Conto sobre um passarinho que tinha medo de voar e descobriu que o céu também acolhe quem treme. Falo de uma árvore que permaneceu de pé durante a tempestade porque suas raízes conheciam a profundidade da terra. As crianças escutam com olhos enormes, como se cada palavra fosse uma janela para outro mundo.
No fundo, sei que não conto histórias apenas para elas.
Também conto para mim.
Cada personagem acaba me lembrando um paciente, um amigo, alguém que conheci ao longo da vida. Talvez seja por isso que nunca me faltem histórias. Todos os dias o mundo escreve algumas páginas diante dos meus olhos.
Quando termino, faço um carinho em cada testa, ajeito a coberta, dou um beijo demorado e escuto, quase sempre em coro:
Boa noite mamãe.
E respondo baixinho:
Que Deus cuide dos sonhos de vocês meus amores.
Fecho a porta do quarto devagar, como quem protege um pequeno universo.
A casa finalmente silencia.
É nesse instante que volto para o meu quarto. Tiro o relógio, guardo o estetoscópio, dobro o jaleco que deixei na cadeira com cuidado. Faço questão de tratá-lo com respeito. Ele foi testemunha de mais um dia em que tentei aliviar dores que nem sempre podiam ser curadas.
Sento-me por alguns minutos antes de dormir.
Não peço riquezas. Não peço facilidades.
Apenas agradeço.
Agradeço pelas mãos que ainda conseguem cuidar. Pelos ouvidos que ainda sabem escutar. Pelos olhos que ainda enxergam o sofrimento do outro sem se tornarem indiferentes.
Agradeço pelos pacientes que confiaram em mim, pelos colegas que caminharam ao meu lado, pela família que me espera todas as noites e transforma uma casa em abrigo.

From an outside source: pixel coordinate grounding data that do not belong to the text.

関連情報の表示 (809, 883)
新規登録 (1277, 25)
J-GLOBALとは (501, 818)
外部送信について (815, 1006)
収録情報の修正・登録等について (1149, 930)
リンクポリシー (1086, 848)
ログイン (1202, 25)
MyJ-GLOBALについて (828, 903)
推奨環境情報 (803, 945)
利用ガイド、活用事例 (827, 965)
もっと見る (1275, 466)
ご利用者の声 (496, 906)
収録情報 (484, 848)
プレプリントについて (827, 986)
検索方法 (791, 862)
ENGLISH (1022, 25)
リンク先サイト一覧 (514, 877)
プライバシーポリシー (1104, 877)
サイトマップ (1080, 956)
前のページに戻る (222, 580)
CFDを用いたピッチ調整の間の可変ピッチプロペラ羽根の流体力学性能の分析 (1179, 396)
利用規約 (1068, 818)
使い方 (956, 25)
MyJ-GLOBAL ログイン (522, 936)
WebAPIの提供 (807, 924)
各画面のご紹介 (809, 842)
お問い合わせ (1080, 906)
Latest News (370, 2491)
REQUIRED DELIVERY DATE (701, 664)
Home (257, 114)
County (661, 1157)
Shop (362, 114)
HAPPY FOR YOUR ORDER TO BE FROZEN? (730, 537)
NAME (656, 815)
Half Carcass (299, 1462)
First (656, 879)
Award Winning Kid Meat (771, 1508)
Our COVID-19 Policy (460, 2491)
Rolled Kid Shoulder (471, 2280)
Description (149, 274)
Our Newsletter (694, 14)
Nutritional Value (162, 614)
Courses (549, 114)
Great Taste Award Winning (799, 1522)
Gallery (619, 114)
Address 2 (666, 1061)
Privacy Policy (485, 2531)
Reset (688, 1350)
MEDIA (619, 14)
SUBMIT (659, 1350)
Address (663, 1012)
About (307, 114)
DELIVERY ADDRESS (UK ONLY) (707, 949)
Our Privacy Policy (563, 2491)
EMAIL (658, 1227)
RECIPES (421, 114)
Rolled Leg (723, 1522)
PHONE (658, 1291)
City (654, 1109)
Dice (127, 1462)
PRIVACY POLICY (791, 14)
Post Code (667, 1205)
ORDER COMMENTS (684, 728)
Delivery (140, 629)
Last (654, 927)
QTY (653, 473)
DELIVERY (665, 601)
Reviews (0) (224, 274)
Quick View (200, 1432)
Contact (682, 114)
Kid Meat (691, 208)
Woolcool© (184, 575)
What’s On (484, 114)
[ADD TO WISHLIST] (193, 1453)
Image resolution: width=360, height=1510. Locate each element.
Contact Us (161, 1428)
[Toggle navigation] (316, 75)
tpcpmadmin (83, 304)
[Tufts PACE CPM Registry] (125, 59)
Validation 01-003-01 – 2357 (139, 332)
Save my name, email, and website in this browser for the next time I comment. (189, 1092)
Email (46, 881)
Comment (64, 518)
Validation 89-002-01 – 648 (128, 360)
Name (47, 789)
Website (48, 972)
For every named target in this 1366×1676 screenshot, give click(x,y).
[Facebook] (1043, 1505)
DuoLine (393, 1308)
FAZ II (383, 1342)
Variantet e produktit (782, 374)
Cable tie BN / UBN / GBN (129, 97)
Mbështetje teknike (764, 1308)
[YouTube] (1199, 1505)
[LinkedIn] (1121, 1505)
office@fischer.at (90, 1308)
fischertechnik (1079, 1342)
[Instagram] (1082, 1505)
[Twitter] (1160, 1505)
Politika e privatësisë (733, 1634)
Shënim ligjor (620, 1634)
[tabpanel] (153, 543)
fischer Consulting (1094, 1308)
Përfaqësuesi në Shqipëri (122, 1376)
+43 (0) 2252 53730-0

Também agradeço pelas dificuldades.
Foram elas que me ensinaram que a medicina não mora apenas nos livros. Ela mora na compaixão. Mora na paciência. Mora no olhar que não tem pressa.
Antes de apagar a luz, olho mais uma vez pela janela.
O mesmo céu que testemunhou minha saída antes do amanhecer agora está coberto de estrelas.
Sorrio.
Penso que amanhã tudo começará outra vez se Deus quiser, Haverá novas consultas, novas preocupações, novos abraços e, certamente, novas histórias.
E, enquanto Deus me conceder mais um amanhecer, continuarei fazendo aquilo que escolhi para a minha vida: cuidar das pessoas durante o dia e, à noite, agradecer silenciosamente pelo privilégio de ter servido.
A vocês amigos do ALEATORIAMENTE, obrigada pela paciência.